Raggiunse il suo amico chinandosi sulle ginocchia lo gito sul davanti cercando il foro d'entrata che non esisteva.
lo toccò in vari punti e vide l'amuleto al suo collo, lo prese in mano vedendo che il proiettile si impiantò dentro, intanto si stava riprendendo aprendo gli occhi lentamente "Sono ancora vivo?" – Chance lo aiutò a sedersi "Certamente!" – "Che dolore al petto, sembra che qualcuno mi sia seduto sopra" si massaggiava il petto dolorante - "Qualcuno ti ama!... sembrerebbe un amuleto portafortuna" Dean lo mise sotto la camicia "Ho ricevuto una sorpresa dagli Apache".

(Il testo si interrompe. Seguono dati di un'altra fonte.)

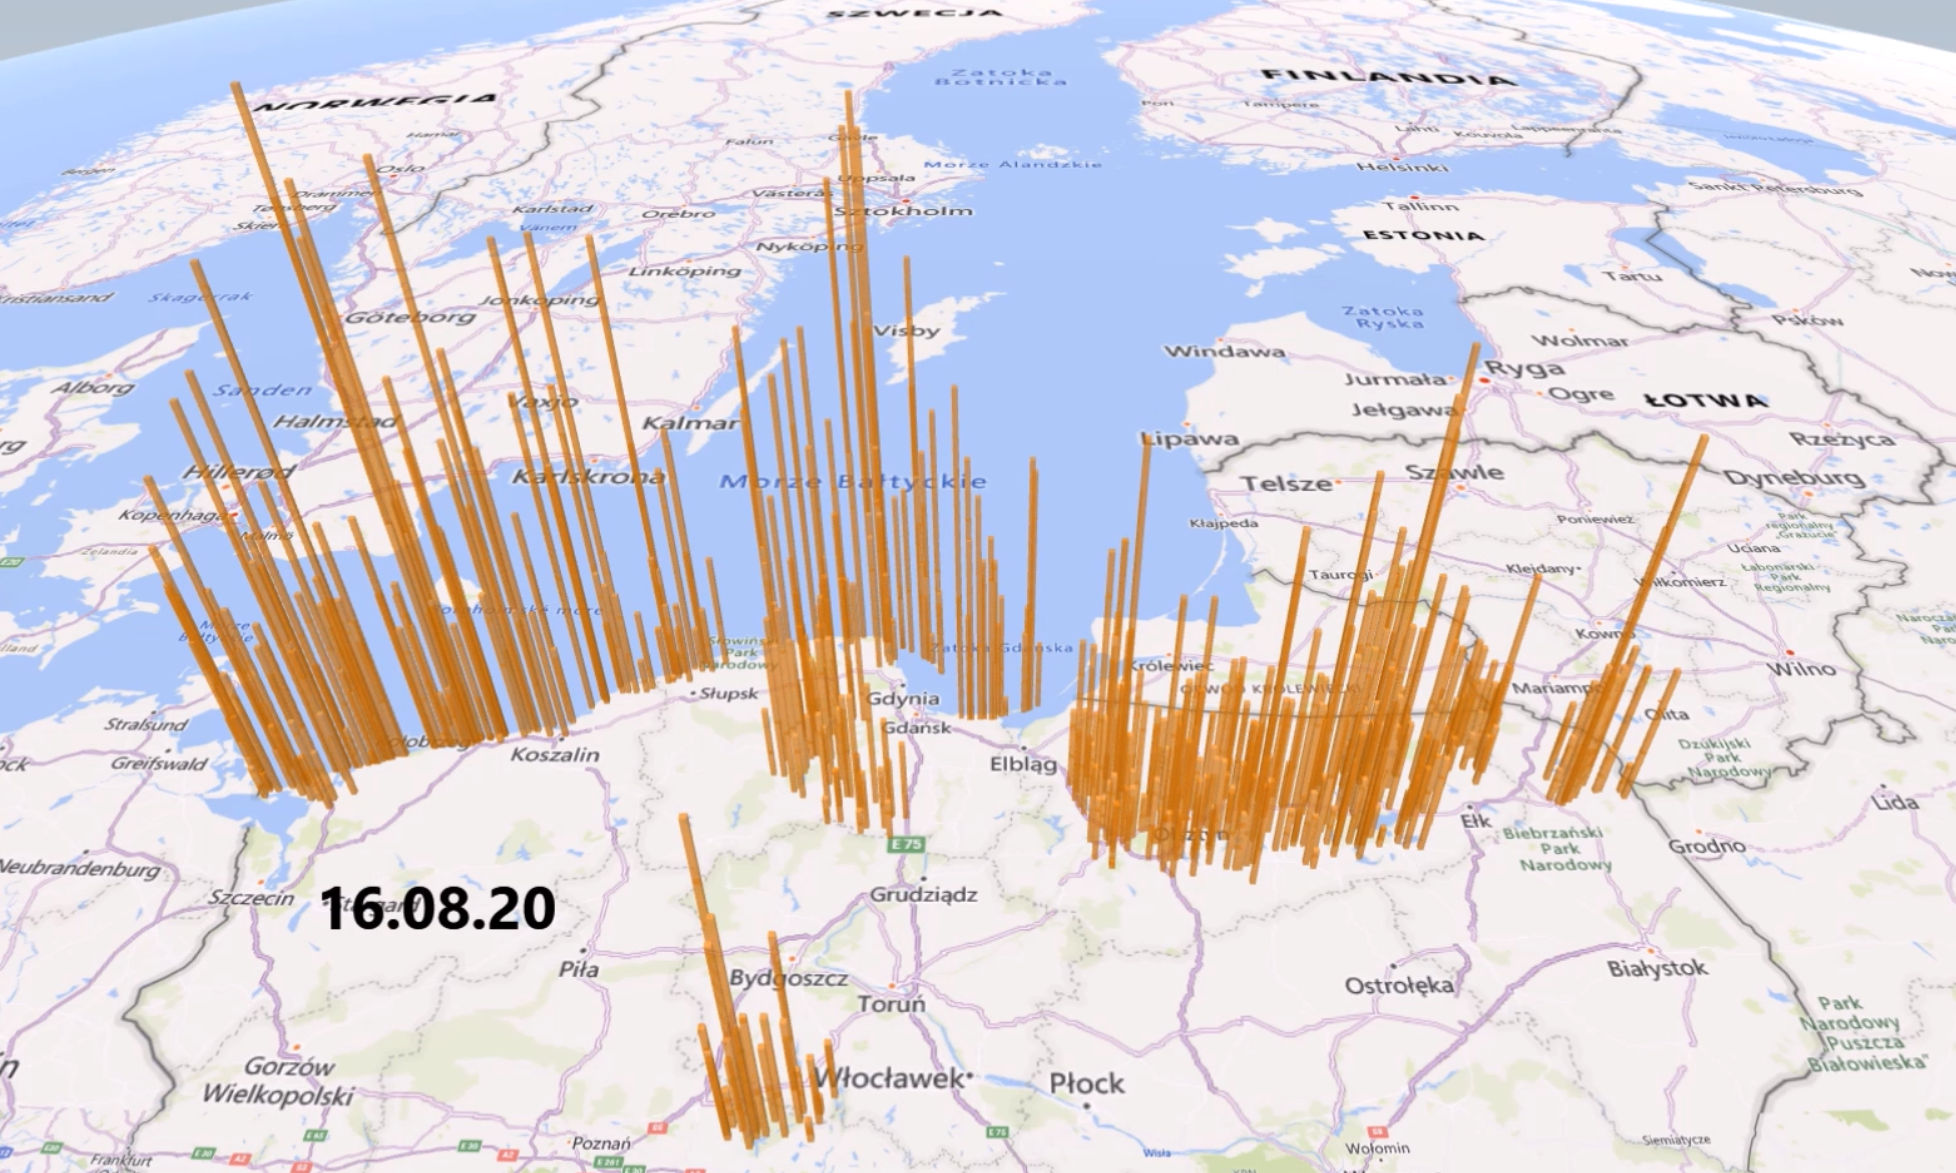Click the Sztokholm city label
This screenshot has height=1173, width=1956.
click(903, 211)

"Ho quì una cosa per te" – "Hai trovato i soldi" – "Erano sotterrati da pietre in una rientranza".
Nel ritorno passarono da Amarillo con il denaro trovato, entrò in banca consegnando la scatola piena. Lo sceriffo Kelley lo vide arrivare trionfante "Questo è per voi" si rivolse al banchiere che lo guardò con occhi brillanti "Sono 20.000$. spero che riusciate a sistemare tutto". Uscì dalla banca fermandosi da Kelley che era in strada a mettere il naso "Hai perso la lingua?!" – "E dove sarebbe Paul MCgregor?" - "Steso a terra in cima alla montagna".
Chance cavalcò fino al confine dell' Arkansas. "E qui ci salutiamo, questo è il confine. Ora puoi proseguire da solo" – "Grazie amico, mi mancherà la tua compagnia". Sulla cima del crinale Kachada Iye che osserva dall'alto, Dean lo notò inchinando il capo in segno di saluto strinse la mano a Chance e continuò il suo viaggio.
Accarezzò la criniera dalla cavalla prendendo una mela rimanente dandola a lei "Ora siamo solo io e te Sandy, torniamo a casa".